Skip to content

luw2007/llm_json_formatter

Repository files navigation

jf - LLM-Optimized JSON Formatter

Crates.io License: MIT

A JSON formatting tool optimized for LLM consumption, balancing readability and token efficiency.

Why jf?

When feeding JSON data to LLMs, you face a trade-off:

  • Pretty format: High readability but wastes tokens on whitespace
  • Compact format: Token efficient but hard to read

jf solves this by intelligently detecting "entity objects" (like user records, order items) and keeping them on single lines while expanding the overall structure. This achieves ~40% token reduction compared to pretty format while maintaining excellent readability.

Features

  • Entity-Aware Formatting: Auto-detect "entity objects" in arrays and keep them on single lines
  • Schema Statistics: Infer entities based on P90 length analysis
  • LLM-Assisted Labeling: Generate prompts for LLM to identify entities, with manual override support
  • Smart Key Sorting: Alphabetic or weighted sorting (id/name first)
  • Multiple Format Modes: Smart / Compact / Pretty
  • JSON5 Support: Accept JSON5 input and optionally emit JSON5 output
  • Schema Extraction: Generate compact type schemas from JSON data

Installation

Homebrew (macOS / Linux)

* [Dataset extract]:
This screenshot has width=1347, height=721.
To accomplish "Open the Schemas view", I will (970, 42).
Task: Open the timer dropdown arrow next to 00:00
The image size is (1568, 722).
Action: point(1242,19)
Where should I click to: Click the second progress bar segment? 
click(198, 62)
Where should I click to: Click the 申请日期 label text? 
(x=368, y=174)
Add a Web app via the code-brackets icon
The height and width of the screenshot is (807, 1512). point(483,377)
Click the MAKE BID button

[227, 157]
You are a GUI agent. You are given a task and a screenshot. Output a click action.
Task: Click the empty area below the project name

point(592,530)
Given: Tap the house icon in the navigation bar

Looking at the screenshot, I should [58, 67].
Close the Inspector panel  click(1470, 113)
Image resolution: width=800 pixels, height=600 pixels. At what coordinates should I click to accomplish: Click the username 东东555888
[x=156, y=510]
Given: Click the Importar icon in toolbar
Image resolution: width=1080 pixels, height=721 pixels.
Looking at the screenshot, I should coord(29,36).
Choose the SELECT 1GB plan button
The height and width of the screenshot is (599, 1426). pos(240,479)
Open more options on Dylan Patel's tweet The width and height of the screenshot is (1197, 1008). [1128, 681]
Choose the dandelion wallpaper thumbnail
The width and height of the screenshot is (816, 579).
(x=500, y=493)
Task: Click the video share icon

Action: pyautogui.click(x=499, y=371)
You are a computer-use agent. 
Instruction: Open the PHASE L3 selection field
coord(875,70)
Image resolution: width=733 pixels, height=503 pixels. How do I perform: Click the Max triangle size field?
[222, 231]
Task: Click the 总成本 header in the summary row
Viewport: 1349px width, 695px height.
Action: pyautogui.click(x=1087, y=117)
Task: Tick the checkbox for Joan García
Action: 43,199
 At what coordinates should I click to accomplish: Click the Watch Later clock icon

* [Directions for this task]: Pick up the jf JSON formatter page where it ends and keep writing it.

* [Answer section]:
brew tap luw2007/tap
brew install jf

Prebuilt Binaries (GitHub Releases)

Download the matching archive from GitHub Releases, then extract and move jf into your PATH.

tar -xzf jf-vX.Y.Z-<target>.tar.gz
sudo install -m 0755 jf /usr/local/bin/jf
jf --help

From Source

git clone https://github.com/luw2007/llm_json_formatter.git
cd llm_json_formatter
cargo build --release
# Binary: target/release/jf

From Crates.io

cargo install llm_json_formatter

Quick Start

# Quick format - shortcut (automatically uses format command)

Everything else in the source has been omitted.